Liver
The wedge-shaped liver is the largest--and in some ways the most complex--organ in the body. It serves as the body's chemical factory, performing many vital functions, from regulating the levels of chemicals in the body to producing substances that make the blood clot during bleeding.
Functions of the Liver
The liver manufactures about half of the body's cholesterol; the rest comes from food. Most of the cholesterol made by the liver is used to make bile, a greenish yellow, viscid fluid that aids in digestion. Cholesterol is also needed to make certain hormones, including estrogen, testosterone, and the adrenal hormones, and is a vital component of every cell membrane. The liver manufactures other substances as well, especially proteins, which the body uses to carry out its functions. Clotting factors, for example, are proteins needed to stop bleeding. Albumin is a protein needed to maintain fluid pressure in the bloodstream.
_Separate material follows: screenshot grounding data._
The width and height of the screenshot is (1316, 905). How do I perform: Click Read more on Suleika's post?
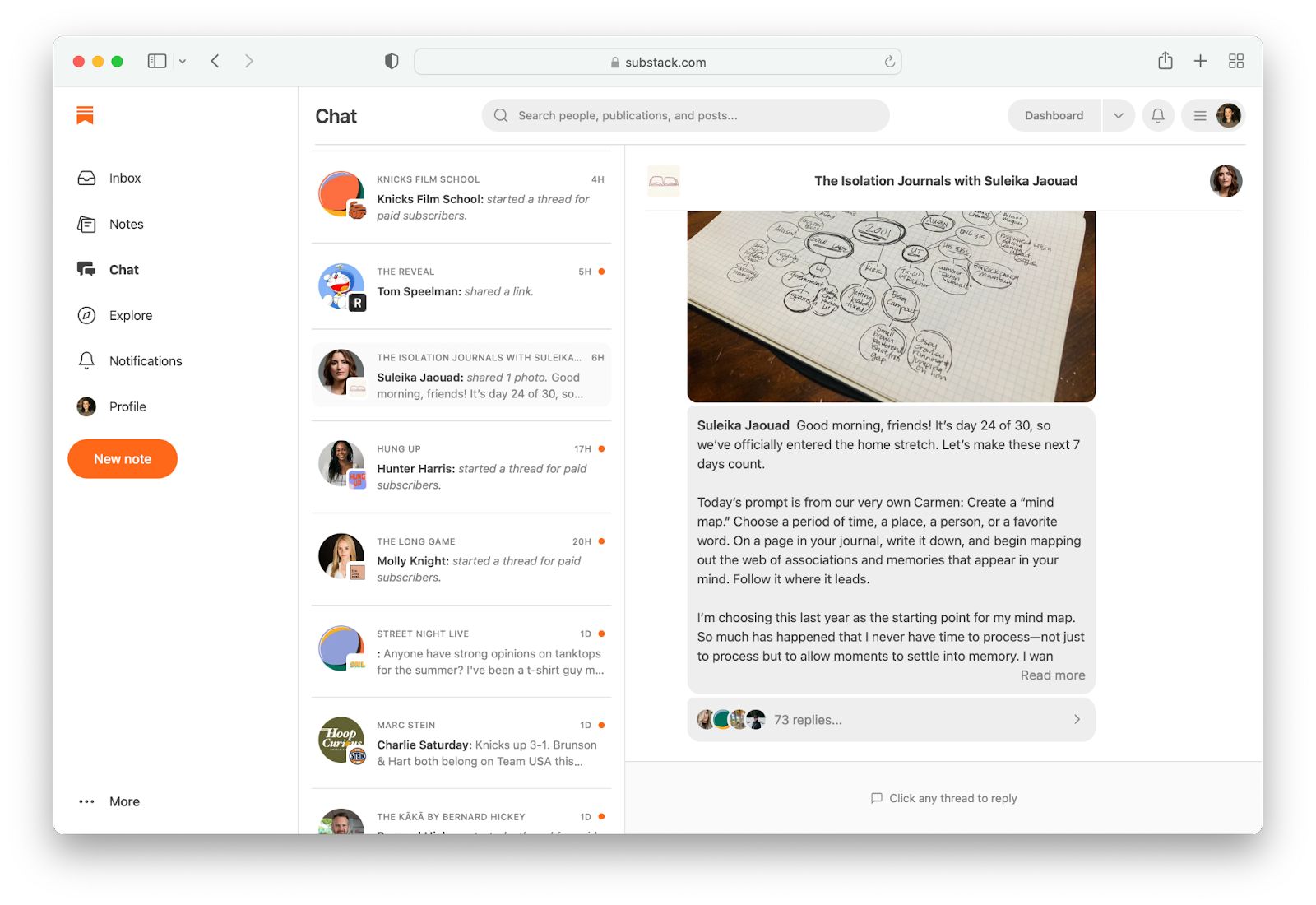(1052, 675)
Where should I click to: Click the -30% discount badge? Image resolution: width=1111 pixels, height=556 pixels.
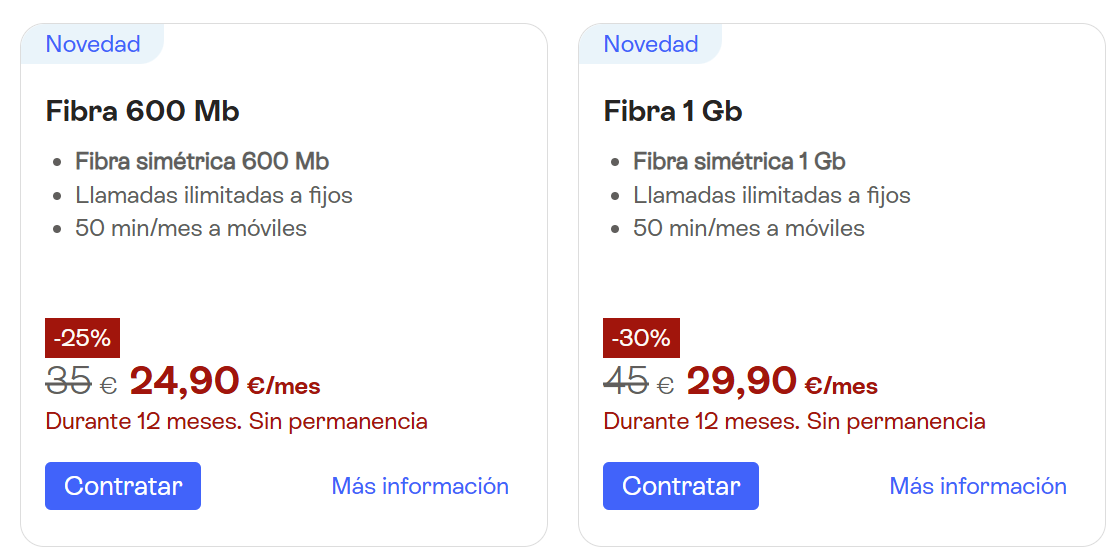tap(641, 338)
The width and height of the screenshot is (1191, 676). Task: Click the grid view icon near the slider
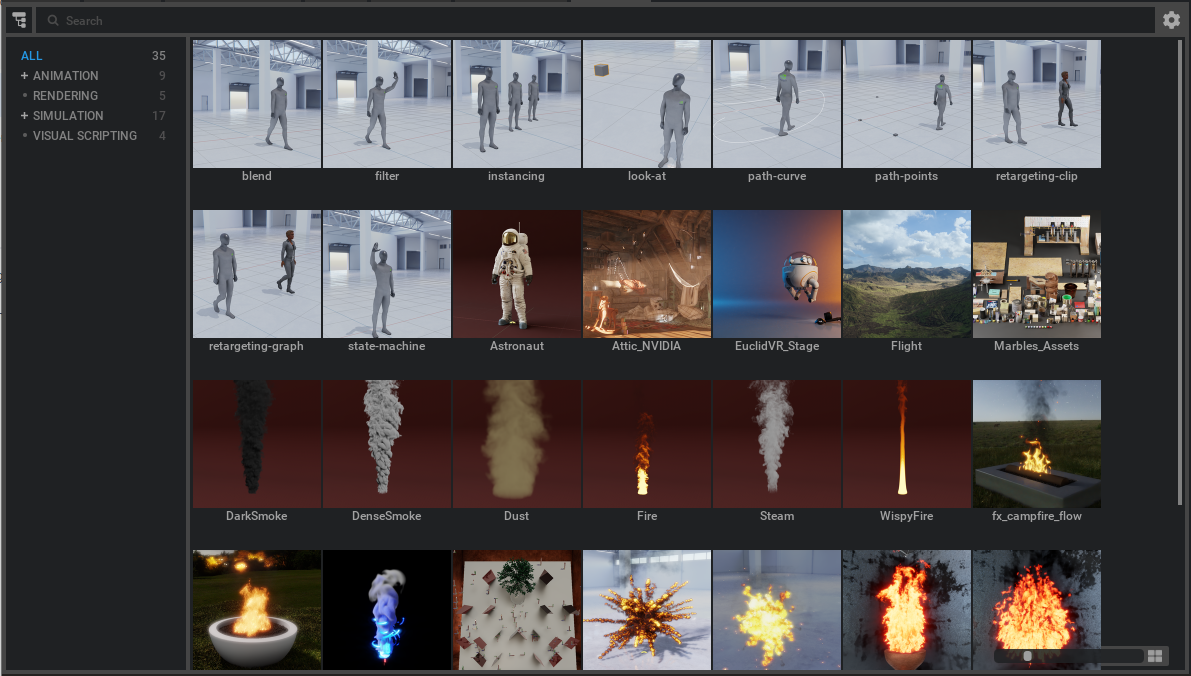point(1155,656)
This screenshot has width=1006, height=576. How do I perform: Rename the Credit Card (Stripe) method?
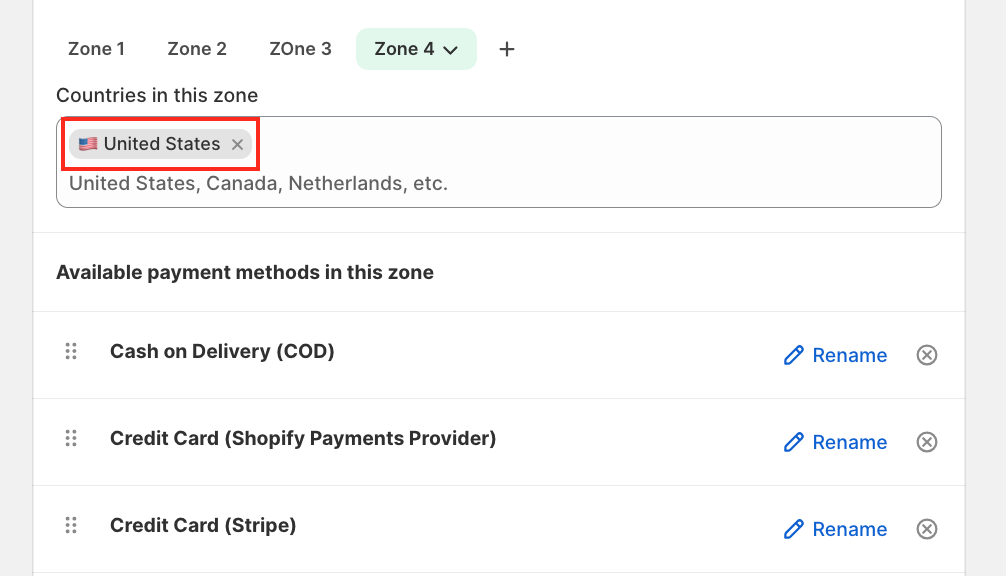836,529

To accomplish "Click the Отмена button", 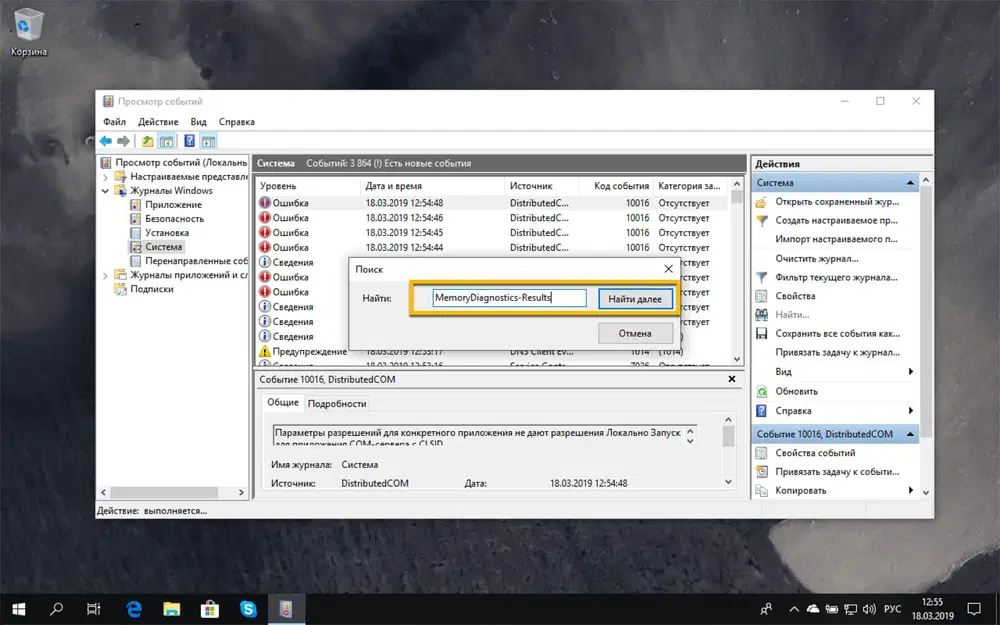I will [x=636, y=333].
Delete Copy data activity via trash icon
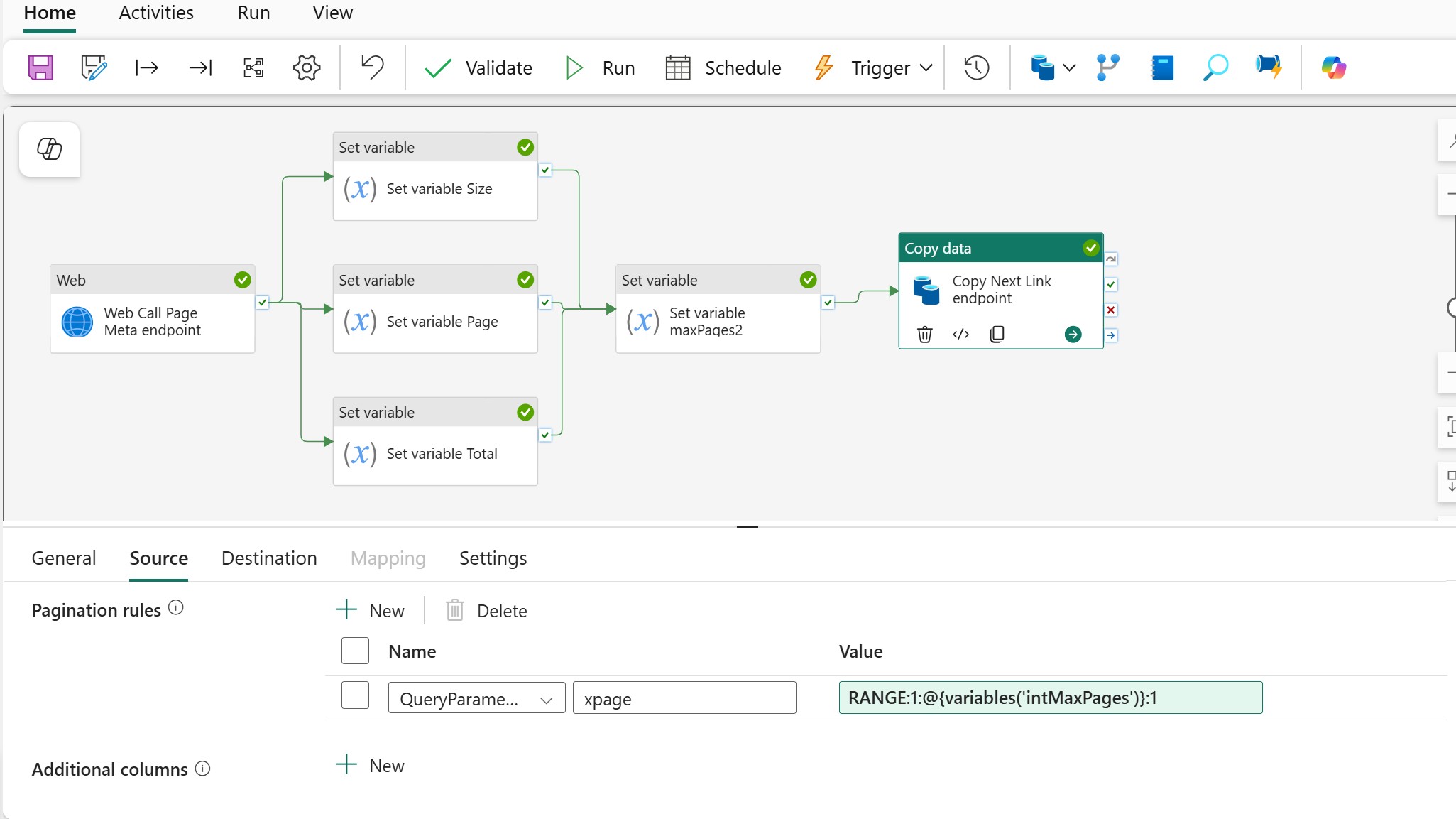This screenshot has height=819, width=1456. click(x=924, y=334)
Sugars are stored in the liver as glycogen and then broken down and released into the bloodstream as glucose when needed--for example, when sugar levels in the blood become too low, such as during sleep when a person spends many hours without eating.
Another one of the liver's main functions is to break down harmful or toxic substances absorbed from the intestine or manufactured elsewhere in the body and then to excrete them as harmless by-products into the bile or the blood. By-products excreted into the bile enter the intestine, then leave the body in the stool. By-products excreted into the blood are filtered out by the kidneys, then leave the body in the urine. The liver also chemically alters (metabolizes) drugs (see Section 2, Chapter 11), rendering them inactive or allowing them to be more easily excreted from the body.
Disorders of liver function can be divided broadly into two groups: those caused by a malfunction of the cells in the liver itself (such as cirrhosis and hepatitis) and those caused by an obstruction of bile flow from the liver through the biliary tract (such as bile stones and cancer).
Blood Supply of the Liver
The liver receives blood from the intestines and directly from the heart. Tiny capillaries in the intestinal wall drain into the portal vein, which enters the liver. The blood then flows through a latticework of tiny channels inside the liver, where digested nutrients and any harmful substances are processed. The hepatic artery brings blood to the liver from the heart. This blood carries oxygen for the liver tissue itself as well as cholesterol and other substances for processing. Blood from the intestines and heart then mix together in the tissues of the liver and flow back to the heart through the hepatic vein.